Mechanism of ICI-induced MG: PD-1 inhibitors (e.g., pembrolizumab) cause dysregulation of T-cell self-tolerance, triggering an autoimmune response against the neuromuscular junction1).
Efgartigimod is a human IgG1 antibody Fc fragment that inhibits FcRn, which is responsible for IgG recycling, thereby reducing pathogenic autoantibodies in serum. It was approved for anti-AChR antibody-positive generalized MG in the ADAPT trial. In Japan, it is approved regardless of antibody status5).
Sorrenti et al. (2024) administered efgartigimod 10 mg/kg for 5 cycles to a 56-year-old woman with refractory triple antibody-negative generalized MG who had a 28-year treatment history. Marked improvement was observed: MGFA classification IIIb→IIb, MG-ADL score 11→0, MG-QoL15 score 30→0, QMG score 28→65).

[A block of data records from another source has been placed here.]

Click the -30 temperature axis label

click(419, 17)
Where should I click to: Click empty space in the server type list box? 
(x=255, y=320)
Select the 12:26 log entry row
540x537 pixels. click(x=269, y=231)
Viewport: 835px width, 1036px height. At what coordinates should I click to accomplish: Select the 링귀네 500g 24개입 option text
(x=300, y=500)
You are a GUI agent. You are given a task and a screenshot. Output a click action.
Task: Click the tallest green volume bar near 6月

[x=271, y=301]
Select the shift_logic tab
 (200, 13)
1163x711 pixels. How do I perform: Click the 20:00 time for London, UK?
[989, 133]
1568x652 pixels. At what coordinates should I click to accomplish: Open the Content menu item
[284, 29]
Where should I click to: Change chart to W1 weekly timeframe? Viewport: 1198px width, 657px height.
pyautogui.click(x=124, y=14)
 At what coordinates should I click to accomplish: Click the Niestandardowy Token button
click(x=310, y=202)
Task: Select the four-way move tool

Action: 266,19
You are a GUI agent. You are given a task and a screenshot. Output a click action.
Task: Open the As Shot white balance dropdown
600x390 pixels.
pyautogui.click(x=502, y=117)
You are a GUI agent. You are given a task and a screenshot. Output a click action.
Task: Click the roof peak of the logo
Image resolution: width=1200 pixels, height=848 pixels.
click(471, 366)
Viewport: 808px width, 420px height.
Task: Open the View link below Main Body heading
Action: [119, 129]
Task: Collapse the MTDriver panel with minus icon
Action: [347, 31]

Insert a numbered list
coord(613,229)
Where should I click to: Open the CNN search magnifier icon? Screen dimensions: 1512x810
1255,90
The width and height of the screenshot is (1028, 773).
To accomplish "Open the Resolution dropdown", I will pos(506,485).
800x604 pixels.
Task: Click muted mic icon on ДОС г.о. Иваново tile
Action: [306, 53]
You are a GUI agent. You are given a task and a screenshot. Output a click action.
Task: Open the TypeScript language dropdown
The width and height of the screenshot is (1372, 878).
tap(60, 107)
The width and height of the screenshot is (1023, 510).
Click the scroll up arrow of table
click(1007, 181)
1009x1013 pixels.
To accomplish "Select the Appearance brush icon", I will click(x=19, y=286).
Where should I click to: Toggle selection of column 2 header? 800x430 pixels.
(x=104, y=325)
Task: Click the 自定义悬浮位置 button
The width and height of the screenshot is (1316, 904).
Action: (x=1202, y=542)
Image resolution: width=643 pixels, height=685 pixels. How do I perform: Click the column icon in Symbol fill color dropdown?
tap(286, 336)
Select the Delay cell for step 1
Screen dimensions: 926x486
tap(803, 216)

Eculizumab and ravulizumab are approved for anti-AChR antibody-positive generalized MG, but clinical trials in antibody-negative MG have not been conducted. Rituximab (anti-CD20 monoclonal antibody) is considered promising for refractory cases; a systematic review of dSNMG reported favorable outcomes in 2 of 3 cases1).
Live CBA can detect clustered AChR antibodies that are not detected by standard tests (RIPA). It has the potential to reclassify 15–65% of RIPA-negative patients as antibody-positive2)5), which is expected to lead to more appropriate treatment selection. Currently, it is only available at specialized facilities.